On 8/26/23 09:20, Gernot Heiser via Devel wrote:
On 16 Aug 2023, at 00:22, Demi Marie Obenour
wrote: I’d claim they don’t help at all. They might if “random” was truly random, which in hardware is rarely the case. “Random” cache replacement is more properly described as “unspecified”. In reality it’s usually using some existing state (eg some counter) and as such is actually fully deterministic, you only have to reverse-engineer the mechanism.
Besides that, fully-associative caches (unless very small) are inherently slow (long critical path) and energy-hungry many gates to traverse).
What about Chameleon Cache (https://arxiv.org/pdf/2209.14673.pdf)?
I had a look, and the paper pretty much confirms what I’ve said. (Besides being only a proposal…)
For one, they don’t actually do an FA cache, nor true randomness, they approximate both in some fashion so that the effect is basically the same (so they claim, I didn’t read it carefully enough to confirm that, note that the paper is published in a third-tier venue I hadn’t even heard of before – IEEE International Symposium on Secure and Private Execution Environment Design).
It does all this by making the hardware more complicated (and thus more likely to be buggy/attackable). Specifically, they take the IMHO wrong approach of trying to solve the whole problem in hardware, discarding alternative approaches as “involve[ing] software to manage the partitions”. As I keep saying, security is inherently a HW-SW-codesign problem, you won’t get good solutions by trying to do it all in HW or in SW. The right approach is policy-mechanism separation: HW provides minimal (and ideally orthogonal) mechanisms, and SW uses them according to its security policy.

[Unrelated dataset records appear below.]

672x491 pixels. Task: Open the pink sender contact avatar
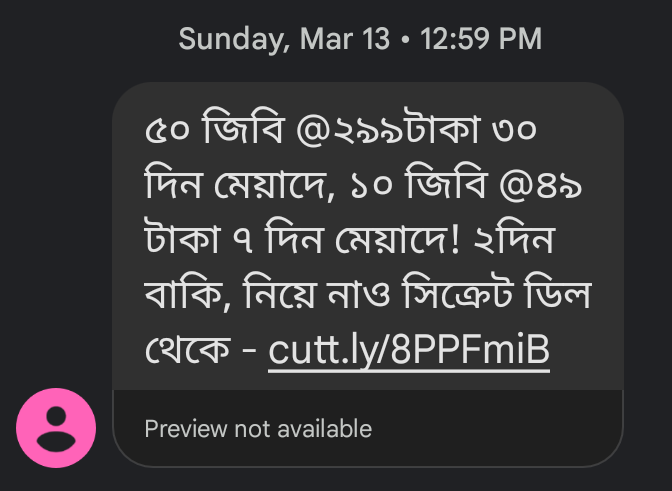coord(56,428)
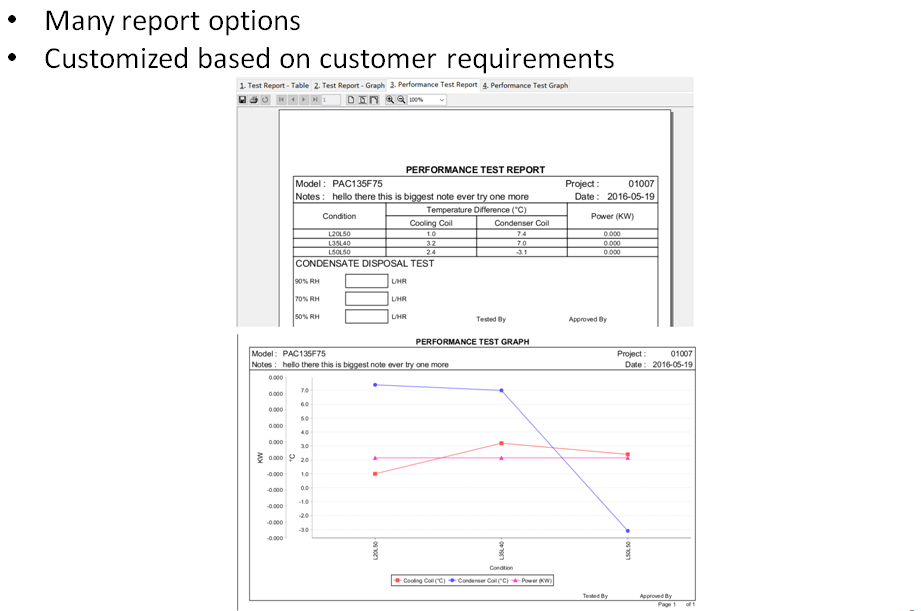This screenshot has height=611, width=921.
Task: Click the page number input field
Action: (x=331, y=100)
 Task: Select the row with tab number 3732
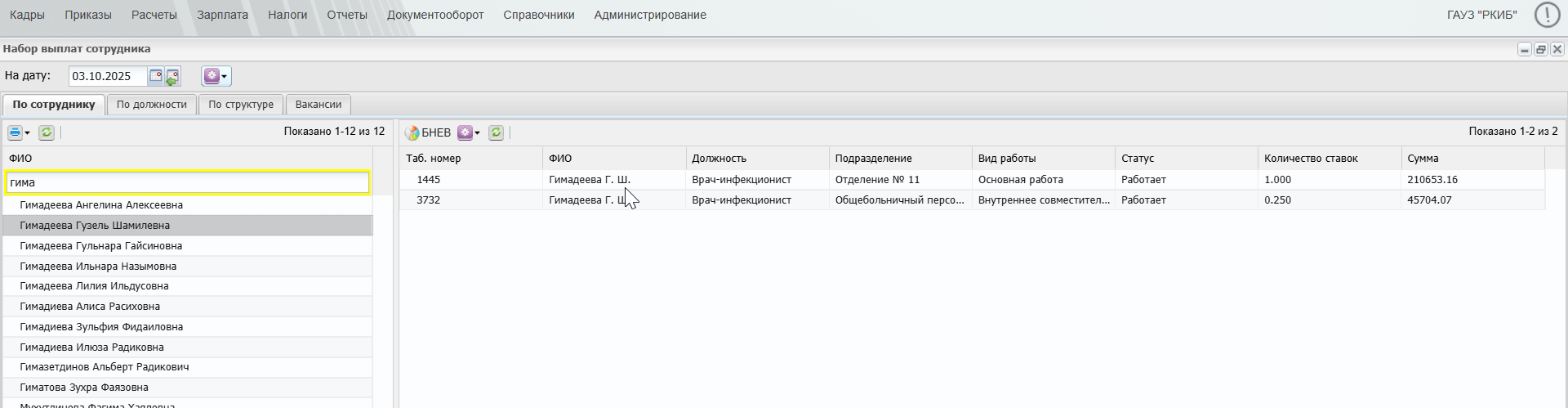point(429,200)
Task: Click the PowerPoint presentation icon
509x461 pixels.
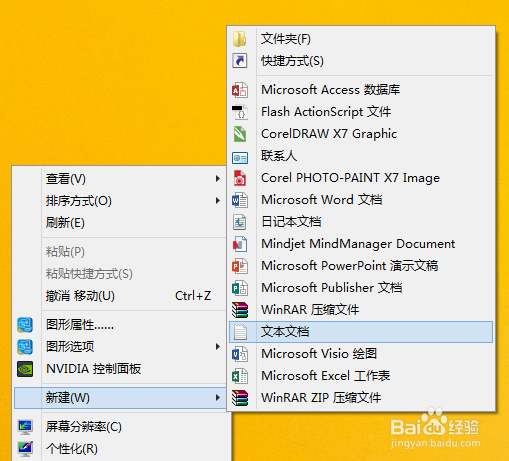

The HW-only approach means that the HW must take a pessimistic approach and prevent information flow across anything that looks like it might be a security boundary, whether or not it actually is (which only the OS can know). This has a (generally measurable) cost.
Here this cost is that the cache will likely be slower (in terms of access), likely more energy-hungry and have reduced hit rates compared to, say, a 4-way LRU cache. This will be a constant overhead, whether it’s needed or not. In contrast, flushing the L1 is a cost that is only needed when an actual security-domain switch happens. It is small (fraction of a µs), negligible unless domain-switch rates are unusually high.
For an L1 cache, flushing on each domain switch might be the best choice, but what about L2 and L3? Flushing L2 and L3 is going to be very slow, since it requires going all the way out to main memory. Do you have an alternative suggestion that can scale to hundreds of security domains? That’s not unrealistic for e.g. a web browser, where each origin is a separate security domain. The impression I got from the academic work I have seen so far is that it works well when there are a small number of security domains and crossings between them are infrequent. Real-world systems, though, have lots of security domains and tend to cross them quite frequently, most notably at every single system call. Yes, part of the problem is that existing APIs were designed around low syscall costs and that existing kernels keep too many pages mapped at once, but still. -- Sincerely, Demi Marie Obenour (she/her/hers)